`StreamReader.read` reads less than it should
Describe the bug
According with the documentation of aiohttp.StreamReader.read. It should read as many bytes as indicated.
Read up to n bytes. https://docs.aiohttp.org/en/stable/streams.html?highlight=streamread#aiohttp.StreamReader.read
For large payloads, it reads less than expected. Even the number of reading bytes will not be the same, but always insufficient.
To Reproduce
import asyncio
import aiohttp
async def main(url, n):
async with aiohttp.ClientSession() as session:
async with session.get(url) as response:
html = await response.content.read(n)
print(html)
print(len(html))
if __name__ == '__main__':
url = 'https://www.google.com/maps/place/Eiffelturm/@48.85837,2.2899966,17z/data=!3m1!4b1!4m5!3m4!1s0x47e66e2964e34e2d:0x8ddca9ee380ef7e0!8m2!3d48.8583701!4d2.2944813' # noqa
n = 1_000_000
asyncio.run(main(url, n))
Expected behavior
This call should read the full content.
Logs/tracebacks
-
Python Version
python 3.9.6
aiohttp Version
3.8.1
multidict Version
6.0.2
yarl Version
1.7.2
OS
Ubuntu (Linux)
Related component
Client
Additional context
No response
Code of Conduct
- [X] I agree to follow the aio-libs Code of Conduct
async def readexactly(self, n: int) -> bytes:
if self._exception is not None:
raise self._exception
blocks = [] # type: List[bytes]
while n > 0:
block = await self.read(n)
if not block:
partial = b"".join(blocks)
raise asyncio.IncompleteReadError(partial, len(partial) + n)
blocks.append(block)
n -= len(block)
return b"".join(blocks)
Alternatively, why not use StreamReader.readexactly in a try-except clause, catching the partial from the exception? Or better yet use the above canonical form in your own implementation to avoid exception overhead. TCP read implementations tend to always have this restriction due to congestion, and having readexactly-type semantics would be very counter-productive when (almost in all cases) you don't know the size of the receiving data.
import asyncio
import aiohttp
async def main(url, n):
async with aiohttp.ClientSession() as session:
async with session.get(url) as response:
try:
html = await response.content.readexactly(n)

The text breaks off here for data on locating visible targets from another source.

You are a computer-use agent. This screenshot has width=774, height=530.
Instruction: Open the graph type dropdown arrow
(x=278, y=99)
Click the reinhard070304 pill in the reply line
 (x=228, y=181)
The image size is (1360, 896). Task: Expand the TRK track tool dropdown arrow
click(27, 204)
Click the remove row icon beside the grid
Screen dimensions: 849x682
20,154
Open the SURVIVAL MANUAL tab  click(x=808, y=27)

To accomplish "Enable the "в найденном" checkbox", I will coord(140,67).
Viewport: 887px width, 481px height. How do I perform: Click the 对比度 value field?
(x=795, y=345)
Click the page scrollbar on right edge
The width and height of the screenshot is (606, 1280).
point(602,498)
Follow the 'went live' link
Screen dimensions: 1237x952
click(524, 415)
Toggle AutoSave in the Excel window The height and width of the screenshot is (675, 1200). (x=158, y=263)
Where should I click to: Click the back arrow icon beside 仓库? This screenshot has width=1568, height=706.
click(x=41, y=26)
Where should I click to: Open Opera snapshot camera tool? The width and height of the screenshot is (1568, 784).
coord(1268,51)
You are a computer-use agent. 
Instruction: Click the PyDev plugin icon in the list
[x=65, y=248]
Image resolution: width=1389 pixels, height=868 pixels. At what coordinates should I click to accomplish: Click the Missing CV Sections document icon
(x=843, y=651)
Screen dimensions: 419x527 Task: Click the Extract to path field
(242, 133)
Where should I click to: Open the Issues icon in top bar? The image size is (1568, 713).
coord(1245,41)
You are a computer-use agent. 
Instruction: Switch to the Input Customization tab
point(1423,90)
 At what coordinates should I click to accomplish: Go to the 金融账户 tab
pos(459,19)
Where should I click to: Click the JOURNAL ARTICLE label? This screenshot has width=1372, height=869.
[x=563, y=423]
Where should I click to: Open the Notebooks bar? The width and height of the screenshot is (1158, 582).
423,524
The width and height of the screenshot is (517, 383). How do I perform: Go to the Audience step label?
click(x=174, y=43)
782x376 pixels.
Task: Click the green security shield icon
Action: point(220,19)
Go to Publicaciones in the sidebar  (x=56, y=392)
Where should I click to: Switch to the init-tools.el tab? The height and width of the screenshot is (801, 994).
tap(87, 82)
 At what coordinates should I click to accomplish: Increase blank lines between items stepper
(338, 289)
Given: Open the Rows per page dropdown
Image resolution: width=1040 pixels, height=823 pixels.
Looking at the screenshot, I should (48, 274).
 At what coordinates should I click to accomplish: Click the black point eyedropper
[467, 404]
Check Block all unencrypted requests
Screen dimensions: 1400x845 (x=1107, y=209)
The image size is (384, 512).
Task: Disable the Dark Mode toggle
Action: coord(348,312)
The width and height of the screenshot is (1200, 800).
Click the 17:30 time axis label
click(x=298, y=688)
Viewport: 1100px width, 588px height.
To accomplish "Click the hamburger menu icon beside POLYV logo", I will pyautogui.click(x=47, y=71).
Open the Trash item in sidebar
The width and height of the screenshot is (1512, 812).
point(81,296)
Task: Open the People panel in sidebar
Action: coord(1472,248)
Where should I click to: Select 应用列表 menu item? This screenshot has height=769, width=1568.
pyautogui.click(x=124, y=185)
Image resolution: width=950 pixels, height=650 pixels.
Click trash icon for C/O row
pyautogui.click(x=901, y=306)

except asyncio.exceptions.IncompleteReadError as exc:
print(exc.partial[-32:])
if __name__ == '__main__':
url = 'https://www.google.com/maps/place/Eiffelturm/@48.85837,2.2899966,17z/data=!3m1!4b1!4m5!3m4!1s0x47e66e2964e34e2d:0x8ddca9ee380ef7e0!8m2!3d48.8583701!4d2.2944813' # noqa
n = 1_000_000
asyncio.run(main(url, n))
Returns a </html> and EOF correctly.
I ran into the same issue, think this should be a workaround:
async def main(url, n):
async with aiohttp.ClientSession() as session:
async with session.get(url) as response:
html = bytes()
while len(html) < n:
chunk = await r.content.read(n)
if not chunk:
break
html += chunk
print(html)
print(len(html))